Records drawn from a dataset
========================================================================
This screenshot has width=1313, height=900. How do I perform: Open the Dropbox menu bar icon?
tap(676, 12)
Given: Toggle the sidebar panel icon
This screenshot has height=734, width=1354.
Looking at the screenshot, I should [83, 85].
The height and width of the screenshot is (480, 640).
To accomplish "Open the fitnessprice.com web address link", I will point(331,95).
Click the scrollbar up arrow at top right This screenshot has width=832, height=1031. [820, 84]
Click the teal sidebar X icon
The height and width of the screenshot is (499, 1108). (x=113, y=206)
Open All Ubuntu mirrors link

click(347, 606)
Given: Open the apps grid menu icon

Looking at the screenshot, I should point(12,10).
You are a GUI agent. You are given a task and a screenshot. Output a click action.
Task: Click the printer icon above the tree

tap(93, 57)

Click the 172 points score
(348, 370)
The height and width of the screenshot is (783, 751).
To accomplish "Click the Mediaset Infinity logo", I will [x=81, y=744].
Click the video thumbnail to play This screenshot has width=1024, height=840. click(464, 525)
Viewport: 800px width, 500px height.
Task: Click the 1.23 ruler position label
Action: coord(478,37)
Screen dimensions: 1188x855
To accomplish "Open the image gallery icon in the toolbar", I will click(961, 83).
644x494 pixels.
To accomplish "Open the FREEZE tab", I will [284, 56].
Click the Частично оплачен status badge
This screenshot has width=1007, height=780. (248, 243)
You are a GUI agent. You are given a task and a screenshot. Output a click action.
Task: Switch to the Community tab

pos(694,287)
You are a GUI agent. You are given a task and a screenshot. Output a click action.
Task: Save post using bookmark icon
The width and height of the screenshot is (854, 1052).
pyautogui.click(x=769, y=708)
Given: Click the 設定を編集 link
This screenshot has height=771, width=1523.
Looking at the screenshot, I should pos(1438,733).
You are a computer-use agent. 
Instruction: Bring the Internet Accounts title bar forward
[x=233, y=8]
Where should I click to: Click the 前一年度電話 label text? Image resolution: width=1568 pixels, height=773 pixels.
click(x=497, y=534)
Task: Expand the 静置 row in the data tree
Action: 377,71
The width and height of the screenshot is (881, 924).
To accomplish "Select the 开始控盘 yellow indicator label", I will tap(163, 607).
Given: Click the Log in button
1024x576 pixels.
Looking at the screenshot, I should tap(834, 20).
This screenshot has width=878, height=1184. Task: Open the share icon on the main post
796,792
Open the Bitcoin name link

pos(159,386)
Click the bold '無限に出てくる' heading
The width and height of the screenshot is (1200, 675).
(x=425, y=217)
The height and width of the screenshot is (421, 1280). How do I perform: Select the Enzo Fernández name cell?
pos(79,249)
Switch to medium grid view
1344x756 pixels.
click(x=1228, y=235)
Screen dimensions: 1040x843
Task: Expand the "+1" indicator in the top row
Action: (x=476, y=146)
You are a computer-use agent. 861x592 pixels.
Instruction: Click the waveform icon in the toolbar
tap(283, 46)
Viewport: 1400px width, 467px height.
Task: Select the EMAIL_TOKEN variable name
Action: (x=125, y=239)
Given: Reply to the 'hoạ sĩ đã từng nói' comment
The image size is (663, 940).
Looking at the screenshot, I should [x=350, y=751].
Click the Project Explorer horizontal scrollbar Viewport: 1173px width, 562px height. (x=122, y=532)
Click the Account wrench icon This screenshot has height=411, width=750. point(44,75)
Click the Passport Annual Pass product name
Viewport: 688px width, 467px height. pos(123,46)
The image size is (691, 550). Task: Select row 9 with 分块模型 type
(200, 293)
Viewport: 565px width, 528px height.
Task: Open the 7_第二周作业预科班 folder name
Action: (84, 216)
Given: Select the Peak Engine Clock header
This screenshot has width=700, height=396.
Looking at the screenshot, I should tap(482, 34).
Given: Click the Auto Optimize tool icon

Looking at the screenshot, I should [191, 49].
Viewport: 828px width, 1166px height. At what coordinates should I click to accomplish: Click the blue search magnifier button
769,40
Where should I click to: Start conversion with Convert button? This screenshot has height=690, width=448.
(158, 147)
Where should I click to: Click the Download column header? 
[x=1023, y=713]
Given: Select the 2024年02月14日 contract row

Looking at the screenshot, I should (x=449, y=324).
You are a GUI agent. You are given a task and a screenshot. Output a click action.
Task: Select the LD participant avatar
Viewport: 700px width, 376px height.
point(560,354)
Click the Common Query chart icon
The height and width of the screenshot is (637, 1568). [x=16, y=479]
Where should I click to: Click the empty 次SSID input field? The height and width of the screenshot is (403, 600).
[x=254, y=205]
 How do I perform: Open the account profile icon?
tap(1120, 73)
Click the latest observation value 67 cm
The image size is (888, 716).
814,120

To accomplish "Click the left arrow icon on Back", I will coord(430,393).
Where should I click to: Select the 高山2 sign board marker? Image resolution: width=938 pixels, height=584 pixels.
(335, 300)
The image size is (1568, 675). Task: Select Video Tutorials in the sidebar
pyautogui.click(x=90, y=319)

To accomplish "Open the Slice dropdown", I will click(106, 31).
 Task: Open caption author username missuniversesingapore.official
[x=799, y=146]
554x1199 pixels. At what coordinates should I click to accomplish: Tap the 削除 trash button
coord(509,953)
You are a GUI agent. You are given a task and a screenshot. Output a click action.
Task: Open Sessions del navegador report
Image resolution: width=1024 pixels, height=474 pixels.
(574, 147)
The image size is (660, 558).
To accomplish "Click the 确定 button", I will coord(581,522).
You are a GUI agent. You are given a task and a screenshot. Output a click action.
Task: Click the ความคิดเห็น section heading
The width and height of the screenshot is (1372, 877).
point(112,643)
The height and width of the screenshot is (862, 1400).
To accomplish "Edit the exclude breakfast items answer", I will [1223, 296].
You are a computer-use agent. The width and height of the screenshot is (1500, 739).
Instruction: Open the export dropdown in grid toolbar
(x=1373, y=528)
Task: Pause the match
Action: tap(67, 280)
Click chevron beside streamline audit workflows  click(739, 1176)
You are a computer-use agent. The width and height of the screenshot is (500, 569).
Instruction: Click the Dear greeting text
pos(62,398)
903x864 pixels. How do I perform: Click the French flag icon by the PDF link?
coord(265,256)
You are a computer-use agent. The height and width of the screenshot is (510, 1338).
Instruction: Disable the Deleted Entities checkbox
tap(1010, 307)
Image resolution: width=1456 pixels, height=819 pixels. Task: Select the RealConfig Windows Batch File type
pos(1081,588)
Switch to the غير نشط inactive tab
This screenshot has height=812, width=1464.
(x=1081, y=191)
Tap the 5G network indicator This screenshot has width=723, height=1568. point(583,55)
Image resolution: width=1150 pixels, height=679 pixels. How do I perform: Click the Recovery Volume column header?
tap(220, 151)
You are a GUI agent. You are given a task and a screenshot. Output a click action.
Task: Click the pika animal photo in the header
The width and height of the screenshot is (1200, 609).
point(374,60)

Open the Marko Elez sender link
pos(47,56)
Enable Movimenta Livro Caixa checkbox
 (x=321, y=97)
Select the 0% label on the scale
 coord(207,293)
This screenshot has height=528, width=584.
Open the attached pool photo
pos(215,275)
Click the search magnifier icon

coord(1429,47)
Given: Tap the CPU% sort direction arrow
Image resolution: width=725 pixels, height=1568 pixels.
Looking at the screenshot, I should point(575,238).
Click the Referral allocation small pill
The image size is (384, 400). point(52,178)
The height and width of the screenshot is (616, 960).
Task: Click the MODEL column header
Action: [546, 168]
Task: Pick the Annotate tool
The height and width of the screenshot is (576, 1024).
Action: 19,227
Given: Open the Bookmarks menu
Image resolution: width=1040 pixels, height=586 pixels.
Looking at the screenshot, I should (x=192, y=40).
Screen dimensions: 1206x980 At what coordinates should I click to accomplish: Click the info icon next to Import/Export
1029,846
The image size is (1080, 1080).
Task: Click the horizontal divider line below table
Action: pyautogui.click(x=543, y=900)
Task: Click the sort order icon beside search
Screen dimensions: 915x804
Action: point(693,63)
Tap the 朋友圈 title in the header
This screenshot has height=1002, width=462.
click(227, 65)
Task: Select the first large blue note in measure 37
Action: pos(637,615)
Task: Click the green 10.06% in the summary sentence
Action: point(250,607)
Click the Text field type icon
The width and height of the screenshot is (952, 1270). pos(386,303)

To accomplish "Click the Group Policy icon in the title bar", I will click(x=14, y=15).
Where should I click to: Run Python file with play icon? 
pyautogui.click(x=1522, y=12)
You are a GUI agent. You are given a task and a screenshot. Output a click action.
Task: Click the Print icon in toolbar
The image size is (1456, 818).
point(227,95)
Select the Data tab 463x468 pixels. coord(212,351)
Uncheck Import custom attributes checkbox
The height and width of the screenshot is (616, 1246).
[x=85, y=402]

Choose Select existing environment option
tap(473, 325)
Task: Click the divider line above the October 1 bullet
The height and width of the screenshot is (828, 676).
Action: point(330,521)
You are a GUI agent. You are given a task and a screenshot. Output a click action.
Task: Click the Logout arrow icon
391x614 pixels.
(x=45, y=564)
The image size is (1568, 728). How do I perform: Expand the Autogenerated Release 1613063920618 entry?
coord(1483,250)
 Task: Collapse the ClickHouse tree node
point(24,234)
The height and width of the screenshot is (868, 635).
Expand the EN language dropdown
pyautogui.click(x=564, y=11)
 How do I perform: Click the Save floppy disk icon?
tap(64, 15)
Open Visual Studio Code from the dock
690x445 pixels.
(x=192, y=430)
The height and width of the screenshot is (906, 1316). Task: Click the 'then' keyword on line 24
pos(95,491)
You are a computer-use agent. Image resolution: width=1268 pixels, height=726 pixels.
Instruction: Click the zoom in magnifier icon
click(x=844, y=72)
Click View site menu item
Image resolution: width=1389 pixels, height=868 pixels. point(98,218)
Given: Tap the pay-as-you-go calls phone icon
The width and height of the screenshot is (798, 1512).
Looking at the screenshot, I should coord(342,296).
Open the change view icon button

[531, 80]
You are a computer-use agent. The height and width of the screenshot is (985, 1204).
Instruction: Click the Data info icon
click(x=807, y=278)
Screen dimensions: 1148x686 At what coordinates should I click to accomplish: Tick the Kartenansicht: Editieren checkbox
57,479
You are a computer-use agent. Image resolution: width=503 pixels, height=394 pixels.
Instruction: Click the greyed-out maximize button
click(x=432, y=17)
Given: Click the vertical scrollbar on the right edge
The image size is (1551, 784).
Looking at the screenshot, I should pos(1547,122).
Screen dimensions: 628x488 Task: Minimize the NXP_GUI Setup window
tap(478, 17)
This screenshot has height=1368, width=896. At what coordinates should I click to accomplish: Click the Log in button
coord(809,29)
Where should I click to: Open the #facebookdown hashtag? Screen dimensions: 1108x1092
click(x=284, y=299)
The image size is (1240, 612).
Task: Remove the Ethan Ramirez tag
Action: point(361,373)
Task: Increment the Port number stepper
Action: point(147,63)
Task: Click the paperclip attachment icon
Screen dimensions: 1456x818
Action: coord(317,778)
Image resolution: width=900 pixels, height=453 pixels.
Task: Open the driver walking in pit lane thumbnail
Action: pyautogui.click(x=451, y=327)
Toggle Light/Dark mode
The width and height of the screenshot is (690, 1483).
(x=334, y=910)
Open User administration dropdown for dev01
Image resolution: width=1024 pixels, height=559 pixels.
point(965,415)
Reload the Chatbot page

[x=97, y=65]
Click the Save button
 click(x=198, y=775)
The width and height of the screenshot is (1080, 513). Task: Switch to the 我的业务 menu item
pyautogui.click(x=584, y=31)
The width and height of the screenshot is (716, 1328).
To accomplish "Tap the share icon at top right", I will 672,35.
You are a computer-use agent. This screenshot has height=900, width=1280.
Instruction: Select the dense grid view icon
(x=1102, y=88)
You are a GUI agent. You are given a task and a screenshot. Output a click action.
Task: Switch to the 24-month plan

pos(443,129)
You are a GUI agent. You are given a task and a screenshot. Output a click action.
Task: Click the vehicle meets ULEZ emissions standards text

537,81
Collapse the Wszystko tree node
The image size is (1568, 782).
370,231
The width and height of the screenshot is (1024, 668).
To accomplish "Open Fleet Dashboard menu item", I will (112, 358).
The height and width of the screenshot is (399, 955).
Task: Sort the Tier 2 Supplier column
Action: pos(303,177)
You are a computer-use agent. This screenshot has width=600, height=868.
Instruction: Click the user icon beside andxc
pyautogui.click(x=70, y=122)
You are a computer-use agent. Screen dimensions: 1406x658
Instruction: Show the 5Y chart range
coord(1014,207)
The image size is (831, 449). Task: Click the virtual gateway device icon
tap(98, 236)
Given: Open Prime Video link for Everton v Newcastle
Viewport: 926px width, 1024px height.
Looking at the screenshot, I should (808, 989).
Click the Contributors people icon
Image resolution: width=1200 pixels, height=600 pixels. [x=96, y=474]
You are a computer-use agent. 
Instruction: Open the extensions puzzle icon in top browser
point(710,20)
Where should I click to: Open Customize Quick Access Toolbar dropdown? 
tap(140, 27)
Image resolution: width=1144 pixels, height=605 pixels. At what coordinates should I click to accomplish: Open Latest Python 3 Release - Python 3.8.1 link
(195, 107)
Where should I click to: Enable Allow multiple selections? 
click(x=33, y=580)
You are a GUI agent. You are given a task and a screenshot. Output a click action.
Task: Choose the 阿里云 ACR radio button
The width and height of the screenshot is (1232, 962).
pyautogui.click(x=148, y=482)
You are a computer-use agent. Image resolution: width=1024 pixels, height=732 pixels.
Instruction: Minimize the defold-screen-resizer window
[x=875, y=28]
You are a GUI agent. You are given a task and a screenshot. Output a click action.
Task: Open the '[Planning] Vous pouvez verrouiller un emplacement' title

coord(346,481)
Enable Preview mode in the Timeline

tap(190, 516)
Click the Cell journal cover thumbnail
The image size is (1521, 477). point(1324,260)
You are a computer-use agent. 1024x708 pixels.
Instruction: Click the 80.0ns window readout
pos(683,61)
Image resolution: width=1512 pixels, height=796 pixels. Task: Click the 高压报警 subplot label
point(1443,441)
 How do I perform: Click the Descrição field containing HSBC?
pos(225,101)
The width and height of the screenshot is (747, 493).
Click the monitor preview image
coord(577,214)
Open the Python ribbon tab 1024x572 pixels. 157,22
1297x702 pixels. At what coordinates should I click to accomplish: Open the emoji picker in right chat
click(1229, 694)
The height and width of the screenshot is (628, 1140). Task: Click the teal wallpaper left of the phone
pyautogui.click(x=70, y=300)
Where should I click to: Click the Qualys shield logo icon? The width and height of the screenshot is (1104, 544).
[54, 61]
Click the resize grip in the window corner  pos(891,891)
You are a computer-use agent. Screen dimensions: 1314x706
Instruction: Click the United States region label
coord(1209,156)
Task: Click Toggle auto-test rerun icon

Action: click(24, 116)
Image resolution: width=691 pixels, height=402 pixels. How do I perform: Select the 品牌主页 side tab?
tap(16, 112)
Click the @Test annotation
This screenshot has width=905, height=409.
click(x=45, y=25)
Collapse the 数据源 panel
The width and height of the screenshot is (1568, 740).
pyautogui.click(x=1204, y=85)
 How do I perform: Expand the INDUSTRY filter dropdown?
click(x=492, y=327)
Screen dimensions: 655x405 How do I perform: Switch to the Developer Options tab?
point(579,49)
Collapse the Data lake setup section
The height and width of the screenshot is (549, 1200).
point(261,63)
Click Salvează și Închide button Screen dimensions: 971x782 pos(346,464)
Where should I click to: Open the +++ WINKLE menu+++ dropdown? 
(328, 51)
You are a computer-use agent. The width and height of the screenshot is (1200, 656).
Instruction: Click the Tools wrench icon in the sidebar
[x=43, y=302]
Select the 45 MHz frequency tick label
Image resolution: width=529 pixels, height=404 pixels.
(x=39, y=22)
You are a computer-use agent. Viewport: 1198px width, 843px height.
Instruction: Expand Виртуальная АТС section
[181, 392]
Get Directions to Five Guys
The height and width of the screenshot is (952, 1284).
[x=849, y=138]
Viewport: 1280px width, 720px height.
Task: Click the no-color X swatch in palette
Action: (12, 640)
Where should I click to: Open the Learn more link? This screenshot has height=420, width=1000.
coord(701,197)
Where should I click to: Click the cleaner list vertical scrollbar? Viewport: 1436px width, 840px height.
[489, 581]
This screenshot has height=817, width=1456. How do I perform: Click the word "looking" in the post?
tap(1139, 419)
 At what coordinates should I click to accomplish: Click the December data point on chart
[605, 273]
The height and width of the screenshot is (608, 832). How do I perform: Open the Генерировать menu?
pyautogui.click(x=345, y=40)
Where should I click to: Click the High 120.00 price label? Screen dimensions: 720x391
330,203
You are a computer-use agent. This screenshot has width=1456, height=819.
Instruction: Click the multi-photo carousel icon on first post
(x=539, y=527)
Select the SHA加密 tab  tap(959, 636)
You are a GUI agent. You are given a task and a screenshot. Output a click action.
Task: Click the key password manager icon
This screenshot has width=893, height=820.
========================================================================
● Task objective: For this exercise, repeat exactly the lines of the data above from the one with "Where should I click to: Enable" down to the one with "Open the Python", both end lines included.

● Final answer:
Where should I click to: Enable Allow multiple selections? 
click(x=33, y=580)
You are a GUI agent. You are given a task and a screenshot. Output a click action.
Task: Choose the 阿里云 ACR radio button
The width and height of the screenshot is (1232, 962).
pyautogui.click(x=148, y=482)
You are a computer-use agent. Image resolution: width=1024 pixels, height=732 pixels.
Instruction: Minimize the defold-screen-resizer window
[x=875, y=28]
You are a GUI agent. You are given a task and a screenshot. Output a click action.
Task: Open the '[Planning] Vous pouvez verrouiller un emplacement' title

coord(346,481)
Enable Preview mode in the Timeline

tap(190, 516)
Click the Cell journal cover thumbnail
The image size is (1521, 477). point(1324,260)
You are a computer-use agent. 1024x708 pixels.
Instruction: Click the 80.0ns window readout
pos(683,61)
Image resolution: width=1512 pixels, height=796 pixels. Task: Click the 高压报警 subplot label
point(1443,441)
 How do I perform: Click the Descrição field containing HSBC?
pos(225,101)
The width and height of the screenshot is (747, 493).
Click the monitor preview image
coord(577,214)
Open the Python ribbon tab 1024x572 pixels. 157,22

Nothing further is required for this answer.